**The data**.
━━━━━━━━━━

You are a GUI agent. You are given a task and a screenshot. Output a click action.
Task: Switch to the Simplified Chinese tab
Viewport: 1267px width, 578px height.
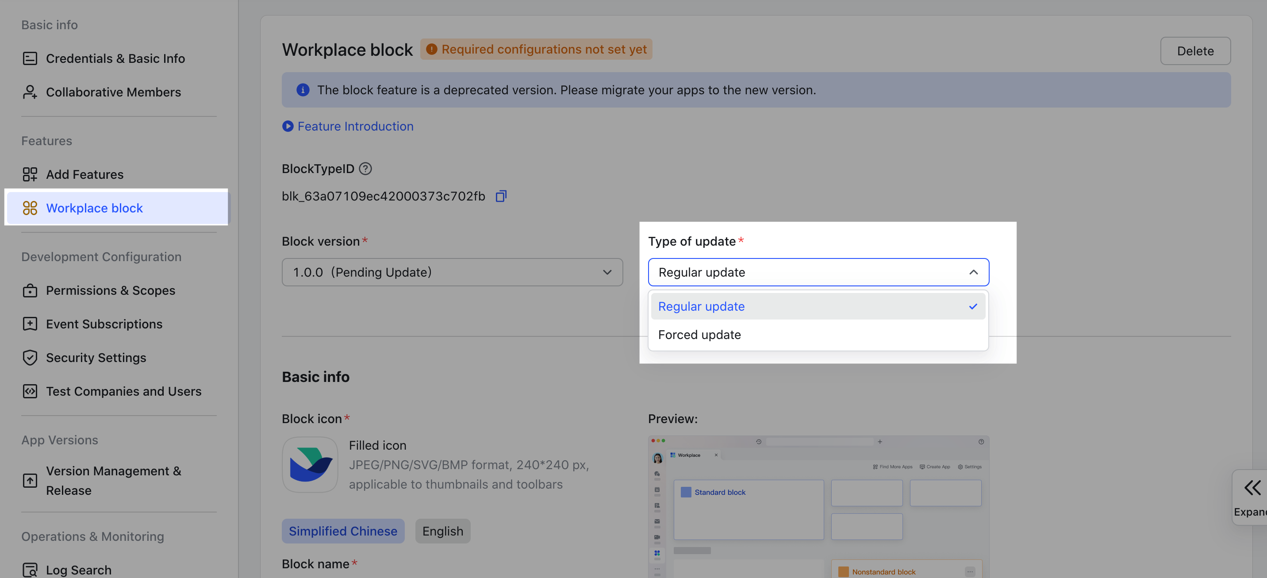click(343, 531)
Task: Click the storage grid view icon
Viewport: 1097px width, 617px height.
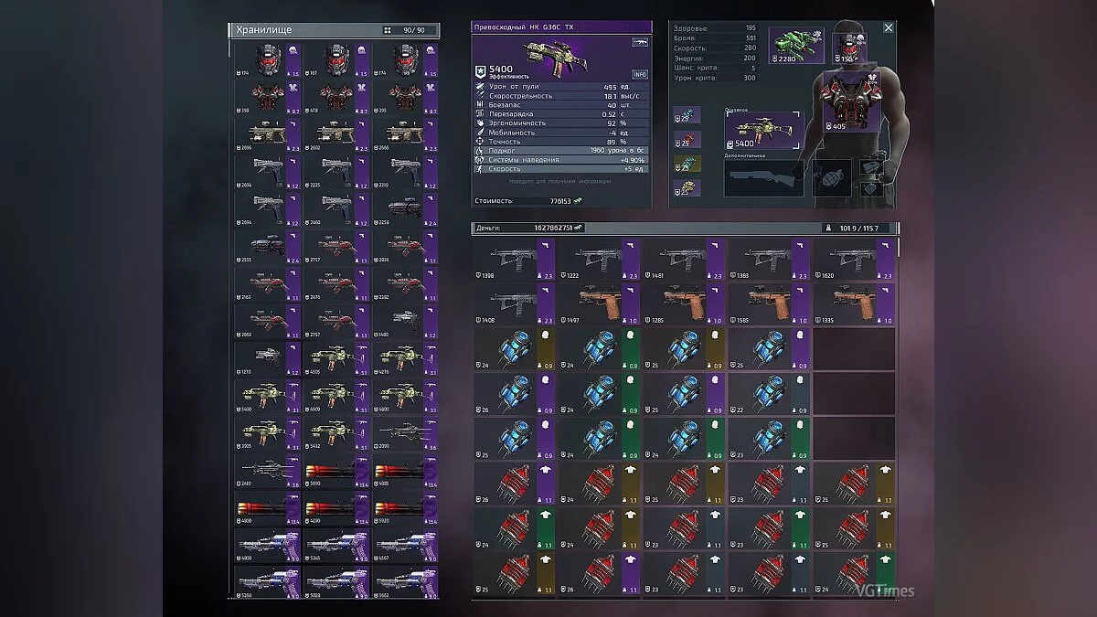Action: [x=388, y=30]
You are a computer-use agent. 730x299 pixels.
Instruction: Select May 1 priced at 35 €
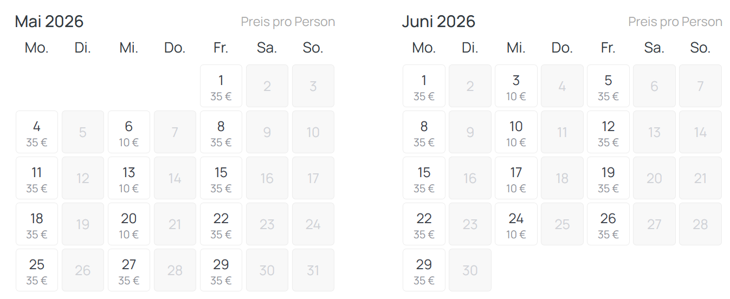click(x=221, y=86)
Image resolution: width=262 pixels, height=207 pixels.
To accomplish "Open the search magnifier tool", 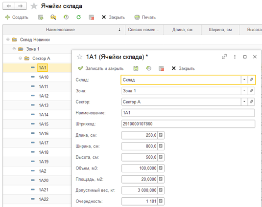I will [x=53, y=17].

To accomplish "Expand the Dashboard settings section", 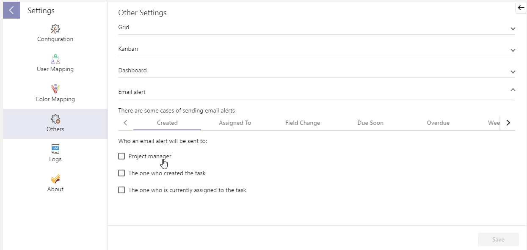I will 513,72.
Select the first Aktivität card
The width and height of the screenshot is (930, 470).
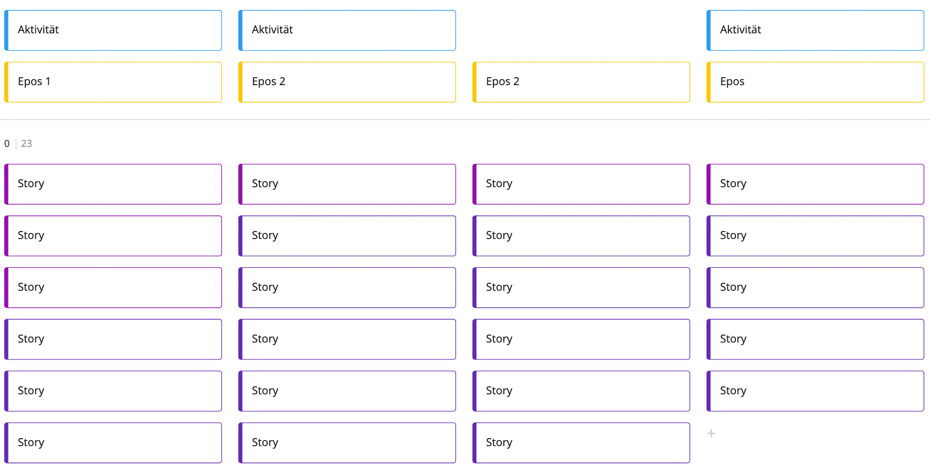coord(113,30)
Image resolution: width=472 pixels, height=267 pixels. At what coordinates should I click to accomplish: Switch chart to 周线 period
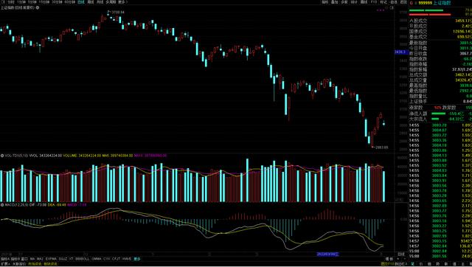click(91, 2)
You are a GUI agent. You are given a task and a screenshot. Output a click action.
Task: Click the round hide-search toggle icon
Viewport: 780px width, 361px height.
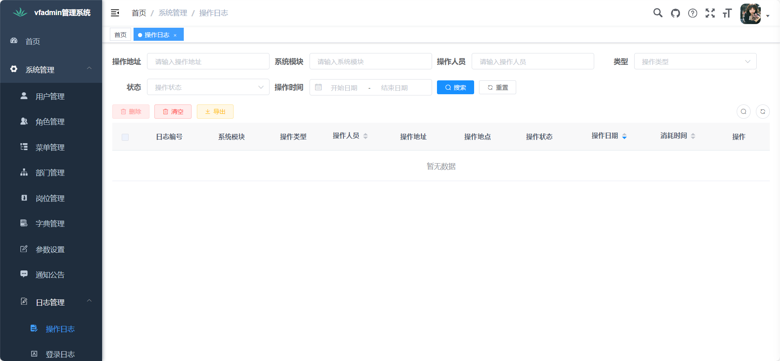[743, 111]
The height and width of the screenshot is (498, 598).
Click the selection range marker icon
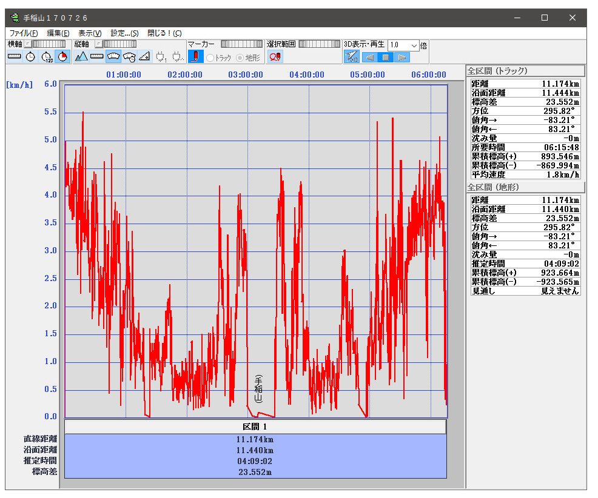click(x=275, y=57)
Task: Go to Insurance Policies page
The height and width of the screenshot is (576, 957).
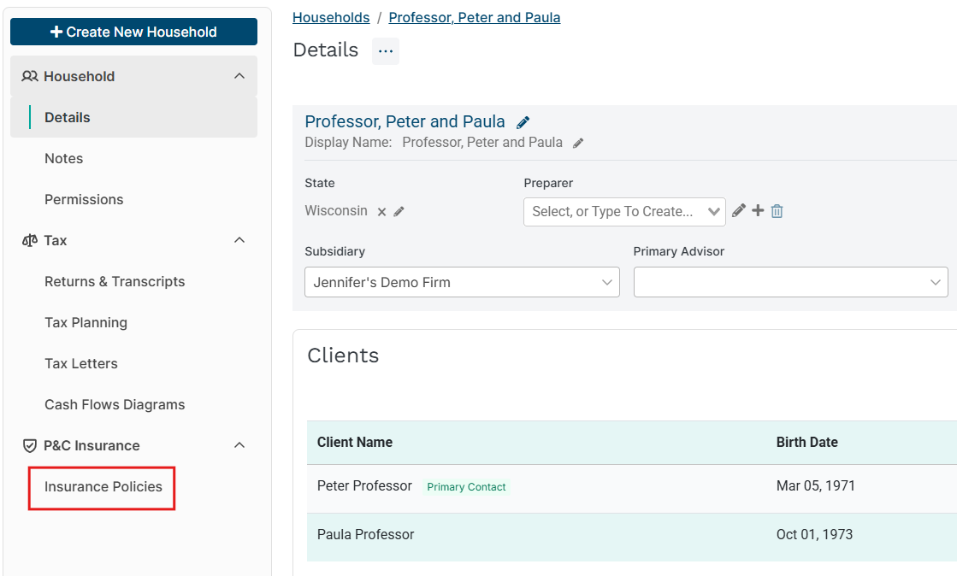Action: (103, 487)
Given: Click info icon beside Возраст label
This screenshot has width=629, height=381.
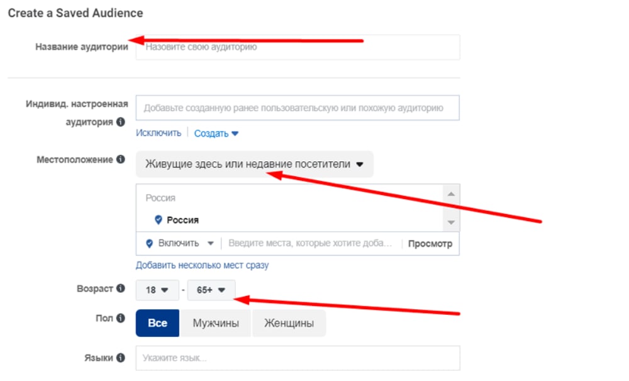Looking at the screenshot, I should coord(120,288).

━━━━━━━━━━

**Short problem**.
Copy the records word for word, from the line containing "Task: Go to Insurance Policies page" through the end of the records, leaving out the pictures.

**Answer to the task**.
Task: Go to Insurance Policies page
The height and width of the screenshot is (576, 957).
Action: (103, 487)
Given: Click info icon beside Возраст label
This screenshot has width=629, height=381.
Looking at the screenshot, I should coord(120,288).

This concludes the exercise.